EXERCISE TASKS:
(A) Answer these questions from the article on WeWork's coronavirus case in Dublin, giving each answer on its own line with the matching mark.
(i) How many WeWork locations are in Dublin?
(ii) On what date had the affected individual last been in the building?
(iii) Who are WeWork's chairman and its CEO?
(B) For each statement, say whether it agrees with the article on WeWork's coronavirus case in Dublin. Answer yes or no, and quote the words from the article that decide it.
(i) WeWork sent the email to its clients on Thursday evening.
(ii) WeWork closed the building used by the person who tested positive.
(iii) Employees of the affected member company are still working from the office.

READING PASSAGE:
·····

WeWork informs clients of coronavirus case at Dublin office

Building involved to remain open in line with ‘precautionary measures’ advised by HSE

WeWork said the affected person’s office had been cleaned and sanitised along with all shared spaces and communal areas. Photograph: Bloomberg

WeWork said the affected person’s office had been cleaned and sanitised along with all shared spaces and communal areas. Photograph: Bloomberg

 

Flexible workspace provider WeWork has told users of its Dublin network that an individual based at one of its three locations in the capital has tested positive for coronavirus.

In an email sent to clients on Thursday evening, the company said it had been notified earlier yesterday of a confirmed case of coronavirus, also known as Covid-19, involving a user of the office in question.

While noting that the affected individual had last been in the building “16 days ago on Tuesday, March 10th”, WeWork said the person’s office had been cleaned and sanitised along with all shared spaces and communal areas. The email added that “all employees of the impacted member company are now working from home and self-isolating”.

But while many companies have closed their premises and introduced a work-from-home policy for their employees in response to the Covid-19 crisis, WeWork has informed its clients that the office building used by the individual who had tested positive for the coronavirus will remain open.

Explaining this decision, the company said: “The health and safety of our employees and members is our top priority. Based on the precautionary measures advised by local health authorities, WeWork [location name] will remain open. We want to reassure you that we are monitoring the situation and will update you if anything changes.

“Our goal is to protect the health and safety of our members and employees, while maintaining as close to normal operations as possible. If you or anyone in your organisation has a confirmed case of coronavirus, or has come in direct contact with an individual who has a confirmed case of coronavirus, please email your community team immediately.”

WeWork’s chairman Marcelo Claure and its CEO Sandeep Mathrani explained the group’s position on Covid-19 in a social media post last week.

They said: “WeWork is in an incredibly unique position. WeWork is a service provider and we have an obligation to keep our buildings open. In the same way we expect certain businesses to remain open for us – whether it be a fulfilment centre to send us a package, a bank so we can handle finances, grocery stores and pharmacies to supply us our valued goods – we too have members counting on us to remain open so they can run their companies to generate revenue, pay their people, and continue serving their customers.”

·····

[Dataset entries]
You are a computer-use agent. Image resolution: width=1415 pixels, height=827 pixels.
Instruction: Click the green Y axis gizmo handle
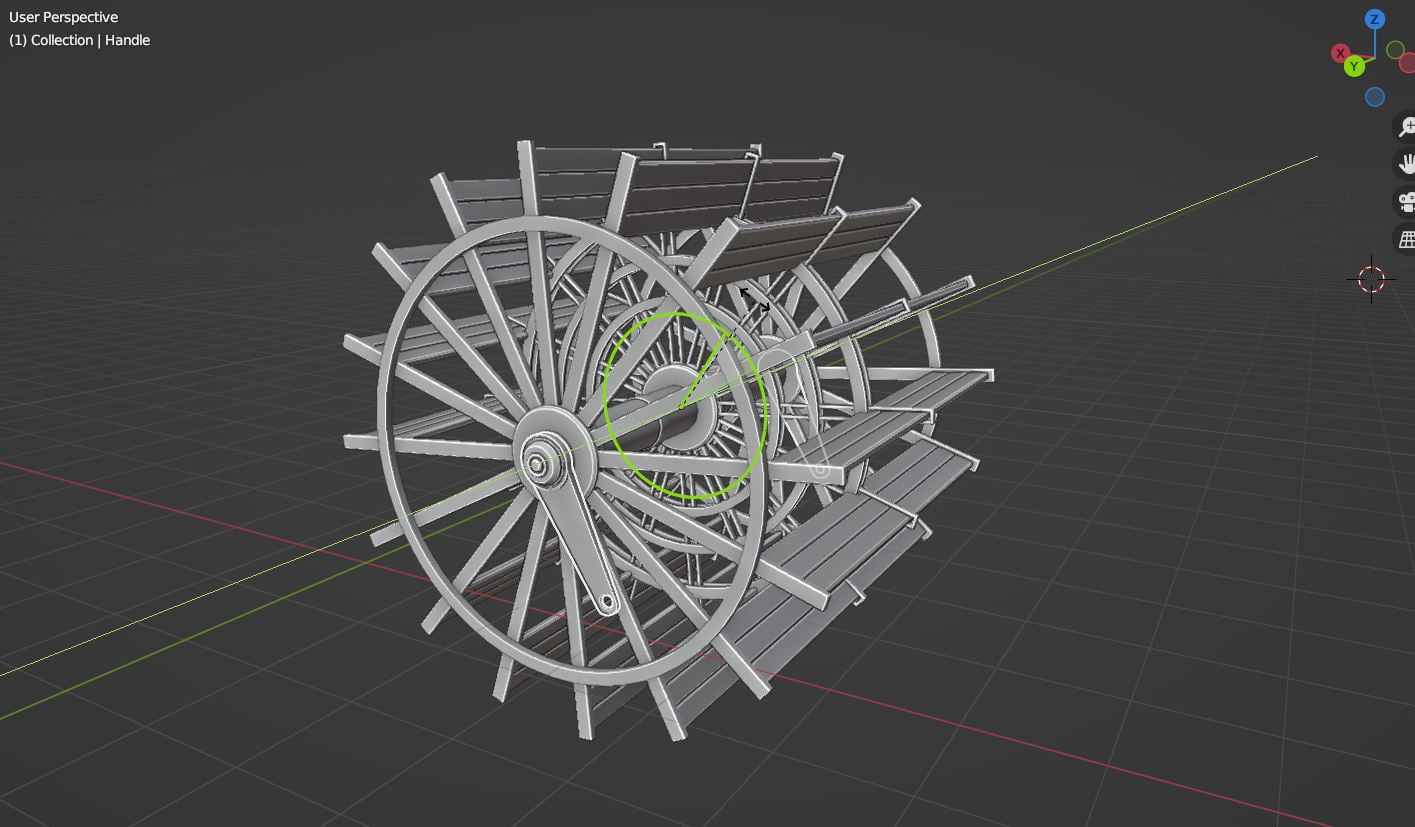click(x=1354, y=67)
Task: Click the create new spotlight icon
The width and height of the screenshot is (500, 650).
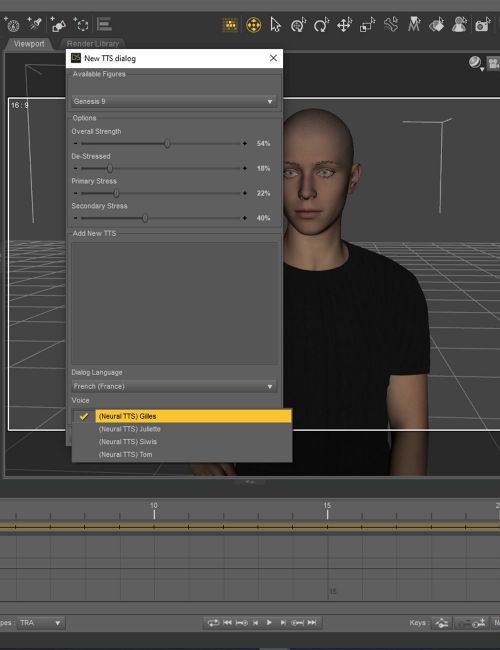Action: click(x=35, y=24)
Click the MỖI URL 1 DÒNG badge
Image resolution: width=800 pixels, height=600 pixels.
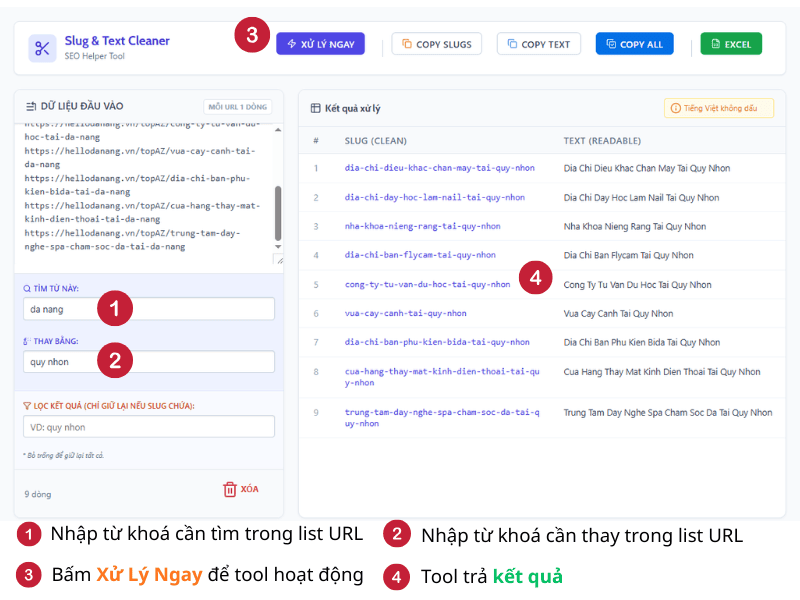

·····

RESULTS OF THE TASKS:
(A)
(i) Three.
(ii) Tuesday, March 10th, which was 16 days before the email.
(iii) The chairman is Marcelo Claure and the CEO is Sandeep Mathrani.

(B)
(i) Yes: "In an email sent to clients on Thursday evening"
(ii) No: "the office building used by the individual who had tested positive for the coronavirus will remain open"
(iii) No: "all employees of the impacted member company are now working from home and self-isolating"